_Document text_.
RM: First and foremost, I just want the club to exist after we’re gone. I don’t think there will be any issue with that, I have a lot of faith in the next people up to take charge and ensure that the program thrives over the next few years, but that should always be the #1 goal of leadership within this league in my opinion. It’s always a shame when you see a club go defunct, especially when we’re trying to expand so rapidly, and I never want to see that happen to this program no matter what talent runs through it. Past that, I really want this organization to be a perennial elite 8 team from here on out. Bowling Green Dodgeball was a doormat for the league for the greater part of 10+ years. Now that we have a solid nucleus of talent, I think the program should make it a priority to sustain success and bring respect to our program.

MK: Success to me is seeing the new members having the same passion for the sport as I do. I want everyone to push each other to be better and gain every experience they can from the league.

KB: In terms of college dodgeball, where do you see the sport going in the future? Any ideas for how the NCDA can continue to grow its footprint?

MK: I’d like to see the league become better about building up each team. We all want to see high quality games so everyone needs to improve. Instead of calling a region trash, social media needs to have constructive criticism. I understand the game is competitive but leave that on the court. More cohesiveness between teams will lead to a better experience and allow the league to grow in more ways than one.

RM: I completely agree with Max. I think in large part the league gets along with each other, especially within regions, but there is still too much tearing each other down. There’s a lot of immaturity among some teams (and even some alumni) that leads to a lot of unnecessary drama that should have been left in middle school.

On a different note, I think the NCDA should aim to expand to 100 active teams in the next 10 years. It’s ambitious, but the more teams that play the more popular the sport will naturally become. The ultimate goal would be for it to become a collegiate sport I would think, but that’s really far down the line.

HF: Kevin is very adamant about some potential rule changes, including a shortened throw line. As guys who have played in leagues with shorter throwing distances, what are your thoughts on that potential change? Are there any other rule changes you would like to see as well?

RM: Initially I was a huge proponent of the shorter throw line, but as wall ball has become more and more of a necessary strategy to win in this league, I’ve gone against that change. Any rule change that promotes or makes it easier to play wall ball shouldn’t be passed. Wall ball is a cancer to this league, in my opinion, and isn’t the point of this sport. The point is to throw dodgeballs at people, not the wall behind them. Games become much more boring and lopsided this way. Nationals 2018 and ODC 2019 are to great examples of how exciting and unpredictable this sport can be when you take away the walls. Before we explore a shorter throw line, we need to explore some kind of mandated netting (easier said than done) behind the courts. This is a much bigger issue in the NCDA than the distance of our throw lines. For what it’s worth, Kevin, I do think that a 27 ft throw line is where the league should trend to. I think in a vacuum that’s a positive change. It’s just that I think we need to tackle this issue first.

_Exercise prompt_. In the college dodgeball interview, how many active teams does RM think the NCDA should aim to reach within the next 10 years? The rows that follow come from a different source than the interview.

_Extracted entries_.
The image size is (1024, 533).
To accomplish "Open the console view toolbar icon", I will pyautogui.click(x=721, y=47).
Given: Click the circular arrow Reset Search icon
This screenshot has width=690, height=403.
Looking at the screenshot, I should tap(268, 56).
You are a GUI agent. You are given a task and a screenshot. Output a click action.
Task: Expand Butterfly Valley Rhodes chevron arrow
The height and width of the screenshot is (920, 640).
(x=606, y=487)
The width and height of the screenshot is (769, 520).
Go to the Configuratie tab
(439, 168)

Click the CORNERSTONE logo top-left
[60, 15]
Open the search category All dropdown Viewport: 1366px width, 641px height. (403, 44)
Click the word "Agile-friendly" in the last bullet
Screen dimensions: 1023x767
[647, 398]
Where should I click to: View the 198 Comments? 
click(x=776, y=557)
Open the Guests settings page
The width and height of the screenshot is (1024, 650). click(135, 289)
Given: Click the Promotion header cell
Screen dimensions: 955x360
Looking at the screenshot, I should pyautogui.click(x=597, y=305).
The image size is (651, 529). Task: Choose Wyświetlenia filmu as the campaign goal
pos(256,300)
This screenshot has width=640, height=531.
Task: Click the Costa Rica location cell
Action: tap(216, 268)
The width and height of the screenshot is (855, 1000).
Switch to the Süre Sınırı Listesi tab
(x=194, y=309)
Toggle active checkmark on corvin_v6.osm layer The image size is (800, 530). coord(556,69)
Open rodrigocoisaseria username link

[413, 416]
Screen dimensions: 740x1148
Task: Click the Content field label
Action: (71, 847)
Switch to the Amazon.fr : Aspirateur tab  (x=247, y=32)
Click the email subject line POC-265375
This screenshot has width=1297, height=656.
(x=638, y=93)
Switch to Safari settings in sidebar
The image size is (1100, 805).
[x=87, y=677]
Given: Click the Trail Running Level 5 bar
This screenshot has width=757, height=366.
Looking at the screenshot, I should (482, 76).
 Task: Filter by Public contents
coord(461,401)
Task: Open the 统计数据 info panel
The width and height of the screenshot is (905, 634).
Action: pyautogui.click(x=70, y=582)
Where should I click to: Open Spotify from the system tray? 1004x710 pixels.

_Solution to this task_. 100 active teams.